Penciptaan menuntut kuasa Allah.
Penebusan menuntut hati Allah.

Penciptaan membentuk dunia.
Penebusan menyelamatkannya.

Ketika Allah menciptakan Adam, di situ ada keindahan.
Tetapi ketika Yesus menebus manusia, di situ ada kemenangan.

Alkitab berbicara tentang urutan hati Allah ini:
“Dan semua orang yang diam di atas bumi akan menyembahnya, yaitu setiap orang yang namanya tidak tertulis sejak dunia dijadikan di dalam kitab kehidupan dari Anak Domba, yang telah disembelih.”
Wahyu 13:8 (TB)

Sebelum Allah menciptakan,
Ia sudah merencanakan penebusan.

Penebusan tidak pernah mengejutkan-Nya —
penebusan justru menjadi kesukaan-Nya.

Kemuliaan yang Ia terima dari memulihkan manusia yang hancur
lebih besar daripada kemuliaan yang Ia terima saat membentuk dunia yang sempurna.

Itulah sebabnya Ia tidak gentar melihat kegagalan Anda.
Ia menebusnya.
Ia memperbesar kebaikan-Nya justru melalui kegagalan itu.

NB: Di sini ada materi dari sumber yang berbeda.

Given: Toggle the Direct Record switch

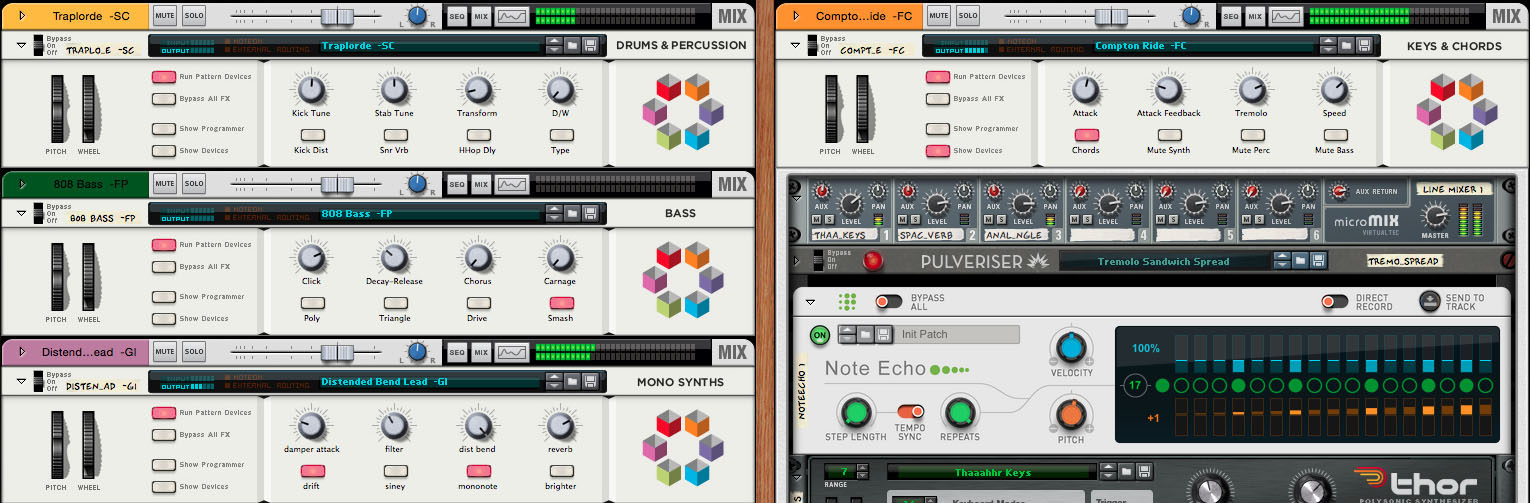Looking at the screenshot, I should tap(1334, 301).
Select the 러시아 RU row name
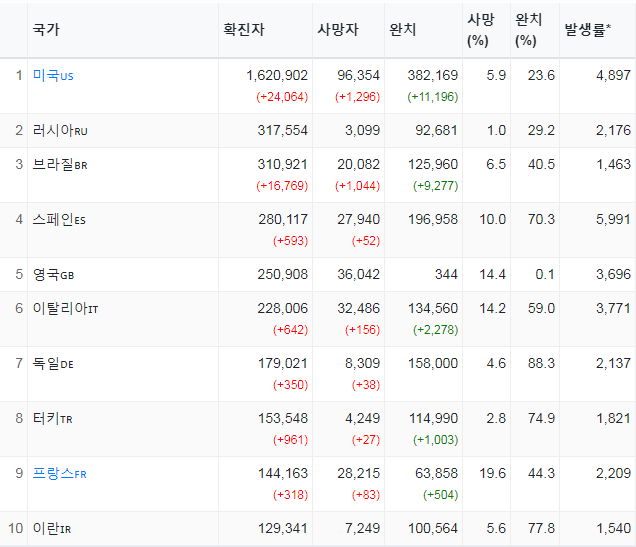Viewport: 636px width, 547px height. tap(60, 131)
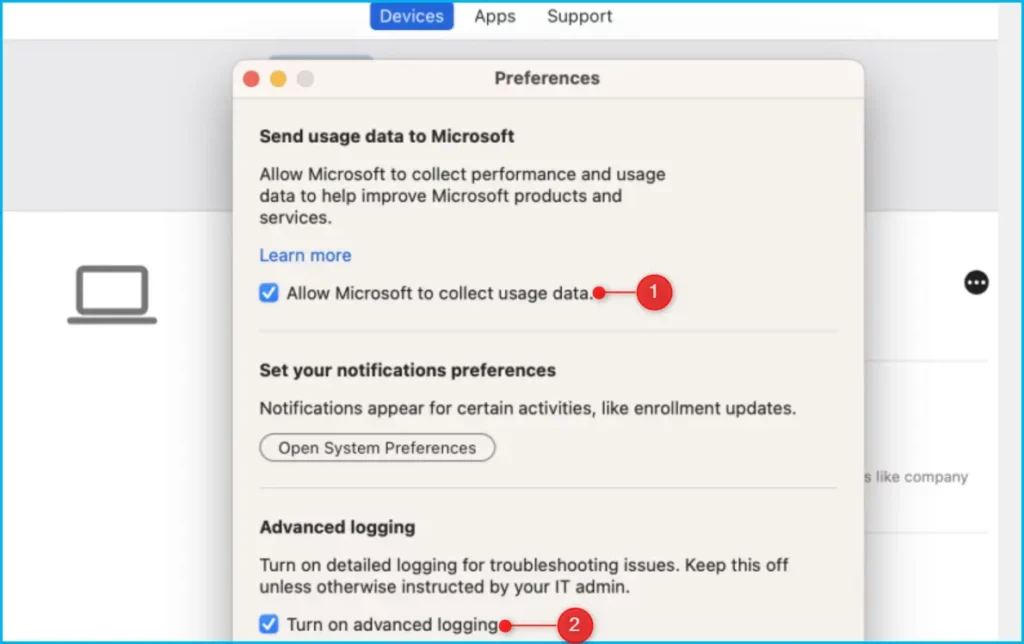Uncheck Allow Microsoft to collect usage data
This screenshot has height=644, width=1024.
click(269, 293)
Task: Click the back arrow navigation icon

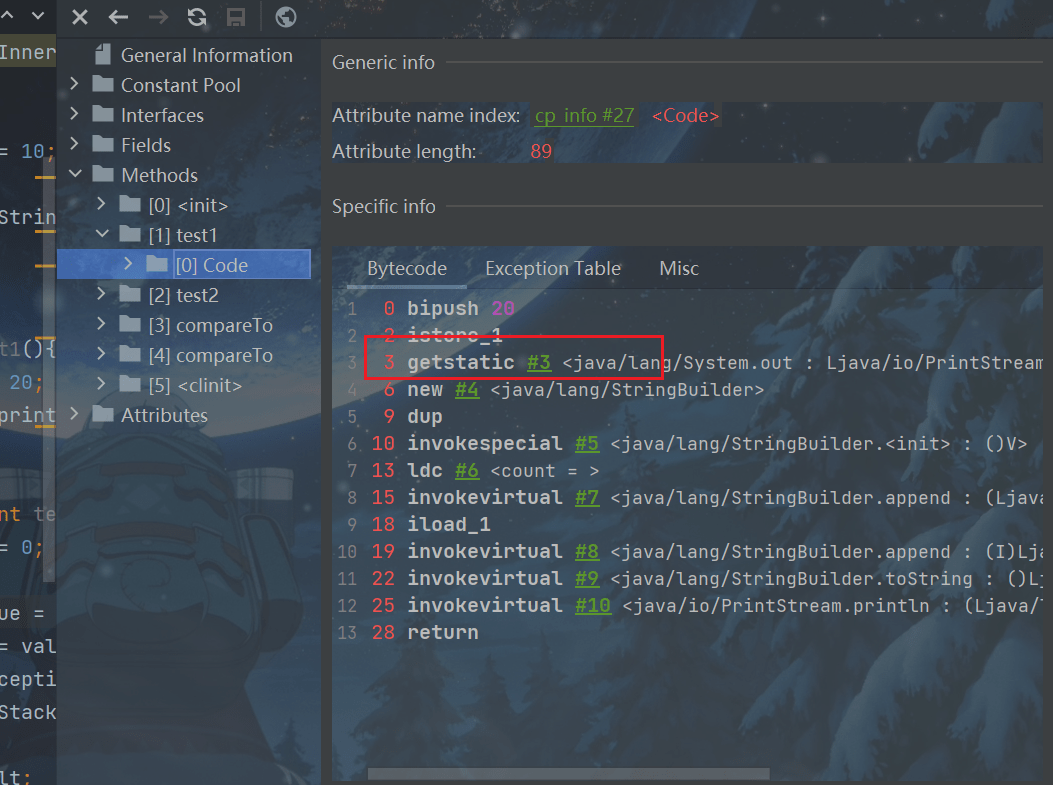Action: (118, 17)

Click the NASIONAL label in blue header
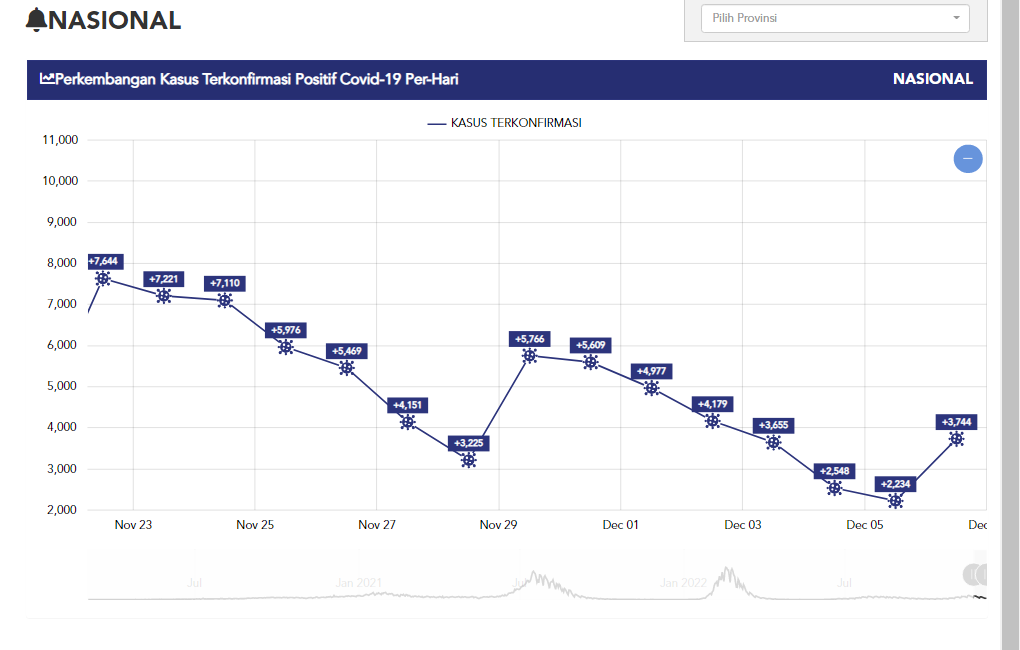pos(932,79)
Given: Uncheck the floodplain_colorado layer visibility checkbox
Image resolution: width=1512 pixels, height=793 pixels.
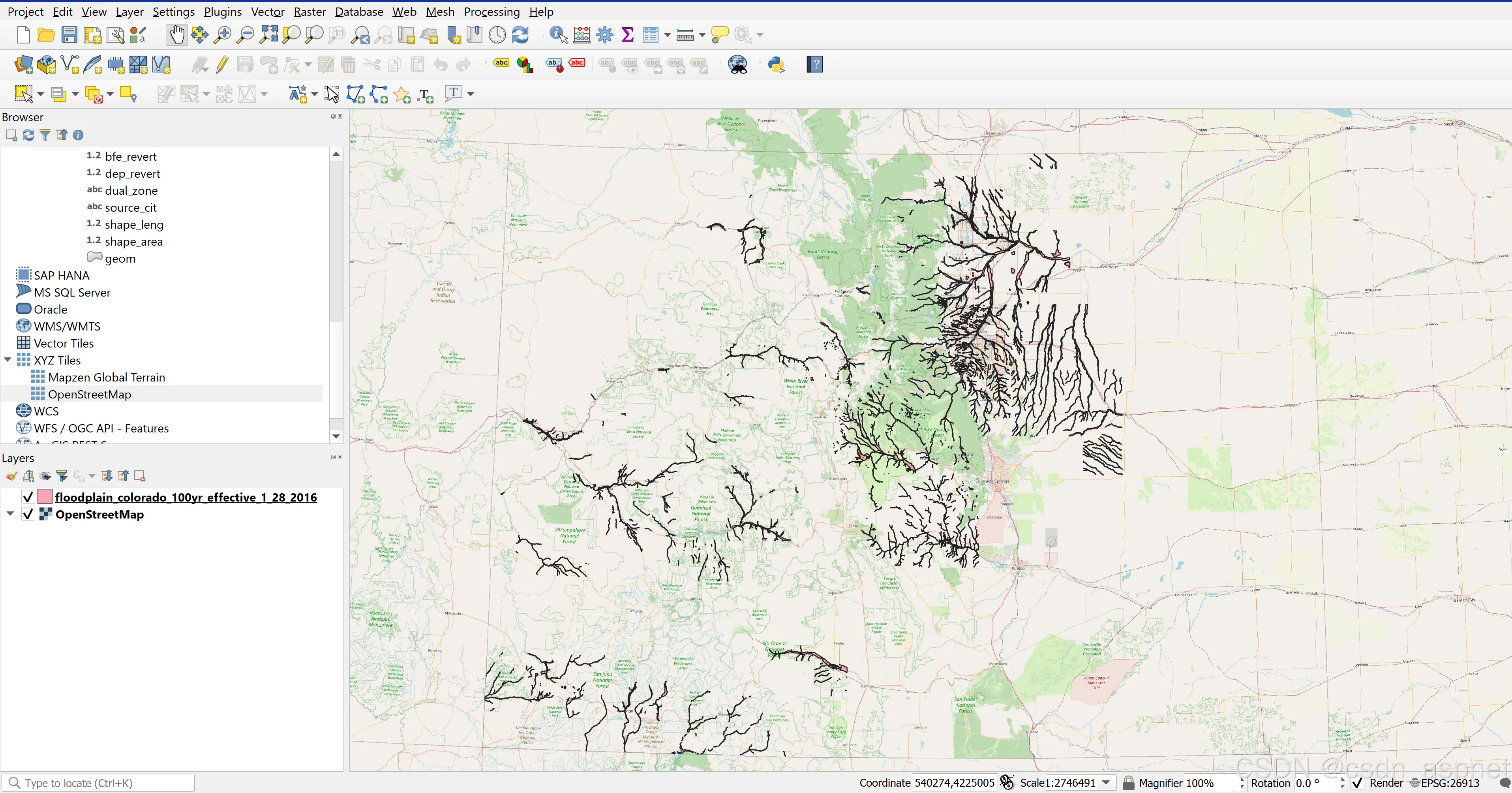Looking at the screenshot, I should pos(28,497).
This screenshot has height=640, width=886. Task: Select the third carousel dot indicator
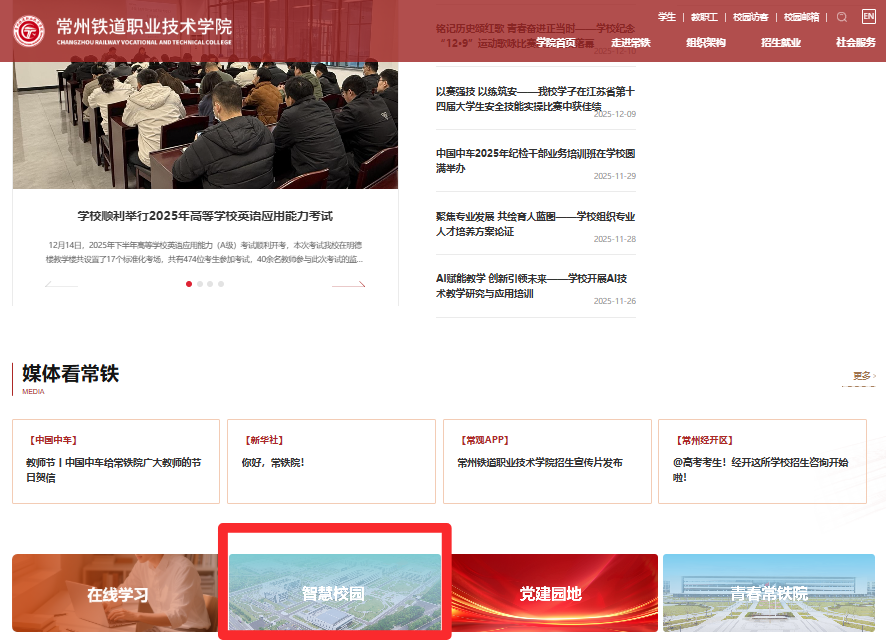tap(210, 284)
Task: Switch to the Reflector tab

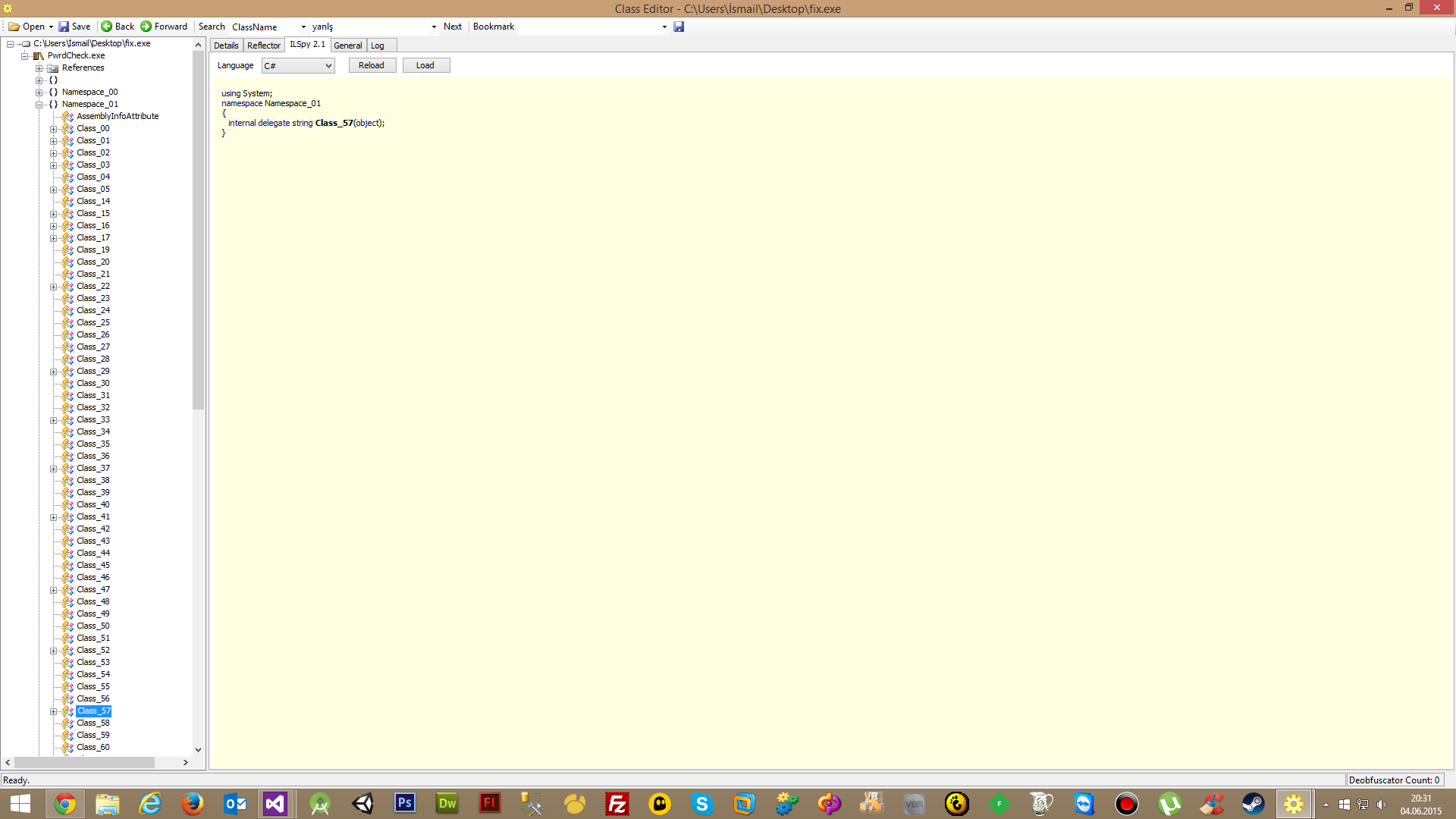Action: click(x=263, y=46)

Dan ketika kasih karunia membangun kembali sesuatu yang pernah rusak,
hasilnya menyimpan keindahan yang lebih dalam daripada bentuk aslinya yang belum pernah tergores.

Allah bukan hanya Pencipta — Ia adalah Penebus, dan penebusan selalu menyingkapkan hati-Nya lebih dalam lagi.